Metallurgical Abstracts on Light Metals and Alloys vol.54

Bending Fracture Behavior of AZ31 Magnesium Alloy Fabricated by Multi-Directional Forging

Akihiro Takahashi*, Masakazu Kobayashi** and Hiromi Miura**

*Department of Mechanical Engineering, National Institute of Technology (KOSEN), Miyakonojo College
**Department of Mechanical Engineering, Toyohashi University of Technology

[Published in International Journal of Innovations in Engineering and Technology, Vol. 19, Issue 3 (2021), pp. 8–15]

E-mail: akihiro[at]cc.miyakonojo-nct.ac.jp
Key Words:magnesium alloy, multi directional forging (MDF), bending test, fracture behavior

AZ31 Mg alloy sample was thermal-deformed by MDF at strain rate of 3 × 10-3 s-1 with varying through 90° from pass to pass and with decreasing temperature obeying a certain forging profiles. Three-point bending test was carried out at initial loading speed of 1.0 mm/min at room temperature. Fractography by SEM was carried out and typical photographs are displayed in Fig.1. Figs.1 (a) and (d) exhibit dissociation characteristics with metallurgical slip orientation for deformation in the as-extruded specimen. There are a large number of the river patterns in very different directions, the cleavage terraces and a few small dimples on the surfaces. It was suggested that a lot of large slip bands and profuse twinning were developed along to certain orientations in the grain interior in the as-extruded specimen. Micrographs in Figs.1 (b) and (c) show mostly ductile fracture surface with dense dimples in both MDFed specimens, where dimples of resembling comet shape look aligned upward (see Figs.1 (e) and (f)). The multiaxial stress state in the internal necking within the plastic region urges shear stress component. Arrows in white color near the V-notch root indicate secondary microcrack extended in vertical to the photographs. These microcracks was lead to an increase in extrinsic deformation. Therefore, it was suggested that the equivalency stress of Von-Mises stress, σ (i.e., shear strain energy) in the front of V-notch increases due to occurrence of the microcracks.

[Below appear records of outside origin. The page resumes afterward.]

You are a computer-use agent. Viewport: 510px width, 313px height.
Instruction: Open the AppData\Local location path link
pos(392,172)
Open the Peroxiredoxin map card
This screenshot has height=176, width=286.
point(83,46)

Fig.1 SEM micrographs of the fracture surfaces near V-notch root; specimens of (a) and (d) hot-extruded, (b) and (e) 1st pass MDFed, (c) and (f) 3rd pass MDFed. (d), (e) and (f) are the enlarged images of the frames A, B and C in (a), (b) and (c). Main crack propagation direction is indicated by white arrows. Areas surrounded by black-dashed lines in (d), (e) and (f) show brittle fracture manner.